Nicotina senza confini: divieti divergenti tra Europa, Brasile e Russia
La conferenza di Milano chiede regole uniformi per i nuovi prodotti, mentre Brasile e Russia affrontano mercati neri e pressioni imprenditoriali.
A Milano, la European Conference on Tobacco or Health si è chiusa con un appello netto: stop alle deroghe per sigarette elettroniche, tabacco riscaldato e nicotine pouches. La “Milan Declaration”, promossa dalla Lilt, chiede che questi prodotti siano regolati con la stessa severità del tabacco tradizionale, smantellando la narrazione della “riduzione del danno”. L’obiettivo è ambizioso: una generazione libera dal tabacco entro il 2040, con un percorso che parte dall’Europa ma che guarda a un coordinamento globale. Secondo gli analisti di Bruxelles, il documento segna una svolta nella lotta al fumo, ma apre interrogativi sulla fattibilità in un contesto normativo già frammentato.
Il contrasto con quanto accade in Brasile è evidente. Nonostante il divieto dell’Anvisa, i sachês di nicotina – come Velo, Zyn e Slapple – vengono venduti liberamente online, con consegne a São Paulo. Il monitoraggio della stampa locale ha rilevato cinque piattaforme attive in una sola settimana. L’Organizzazione mondiale della sanità segnala che le vendite globali di questi prodotti sono cresciute del 50% nel 2024, alimentando un mercato sommerso che sfugge ai controlli. L’ottica di Brasilia è quella di un’emergenza sanitaria pubblica, ma la difficoltà di far rispettare i divieti in un paese vasto e digitalizzato mina l’efficacia della norma.
Sul fronte opposto si colloca la Russia, dove il mondo imprenditoriale preme per evitare un’ulteriore frammentazione del mercato. L’associazione “Opora Rossii” ha inviato una lettera al presidente Putin per chiedere di eliminare dal disegno di legge sulla licenza del tabacco la norma che consentirebbe alle regioni di vietare autonomamente la vendita di vapes e liquidi. La prospettiva di Mosca è duplice: da un lato, il timore che divieti locali spezzino l’unità economica e spingano i consumatori verso il mercato nero; dall’altro, la consapevolezza che la regolamentazione nazionale è già in evoluzione, con il parlamento che discute misure restrittive. Secondo gli analisti russi, la richiesta degli imprenditori riflette una tensione tra esigenze sanitarie e libertà commerciale, destinata a intensificarsi.

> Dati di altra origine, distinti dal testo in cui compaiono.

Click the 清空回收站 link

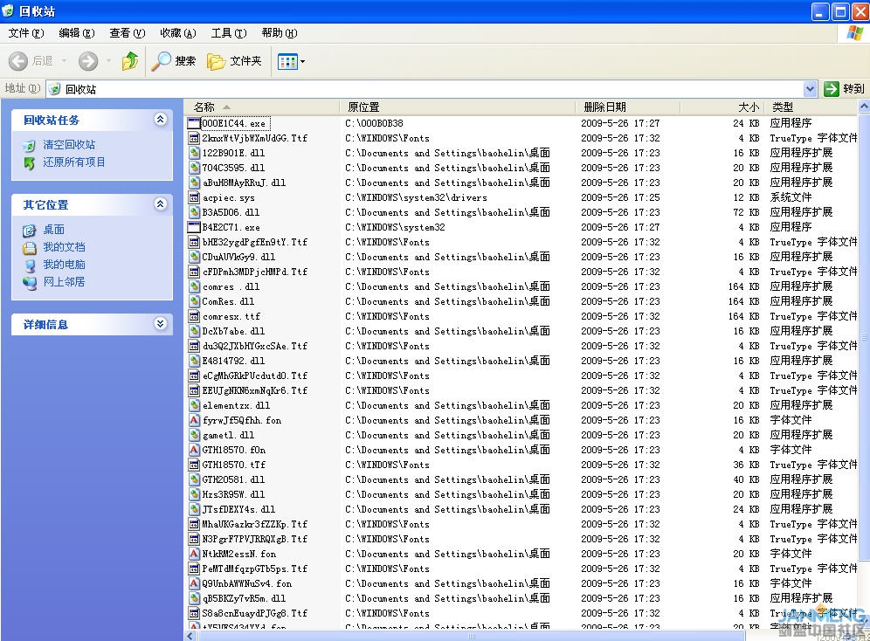69,145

In questo scenario globale, l’Italia e l’Europa si trovano a un bivio. Mentre la comunità scientifica spinge per un inasprimento delle regole, il proliferare di mercati illegali e di pressioni lobbistiche rende complessa l’adozione di politiche coerenti. La “Milan Declaration” potrebbe diventare un riferimento per i prossimi negoziati Ue, ma il confronto con le esperienze brasiliana e russa mostra che senza un coordinamento internazionale i divieti rischiano di restare lettera morta, mentre il business della nicotina continua a prosperare nelle zone grigie.
| Stampa europea continentale | −0.70 | critical |
|---|---|---|
| Stampa latinoamericana | −0.30 | critical |
| Stampa russa e CSI | 0.00 | neutral |
La stampa europea continentale, in particolare quella mediterranea, sostiene la necessità di regolamentare i nuovi prodotti a base di nicotina con la stessa severità del tabacco tradizionale, respingendo l'idea della riduzione del danno. La Dichiarazione di Milano chiede di porre fine alle deroghe per sigarette elettroniche e tabacco riscaldato, sottolineando che non devono rimanere in una zona grigia normativa e fiscale.

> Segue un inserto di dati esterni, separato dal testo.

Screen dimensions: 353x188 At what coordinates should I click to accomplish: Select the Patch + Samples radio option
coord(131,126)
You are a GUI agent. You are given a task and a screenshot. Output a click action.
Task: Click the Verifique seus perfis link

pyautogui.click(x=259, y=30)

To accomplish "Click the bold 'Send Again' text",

In Brasile, nonostante il divieto dell'Anvisa, i sacchetti di nicotina sono venduti illegalmente online, con un monitoraggio che ha trovato cinque piattaforme attive. L'OMS segnala un aumento delle vendite globali, evidenziando il fallimento del divieto nel fermare il mercato nero.
La stampa russa, in particolare quella economica, riferisce che le associazioni imprenditoriali hanno chiesto a Putin di escludere la possibilità per le regioni di vietare la vendita di sigarette elettroniche. Sostengono che tali divieti frammenterebbero lo spazio economico e spingerebbero il commercio nell'ombra, danneggiando le imprese legali.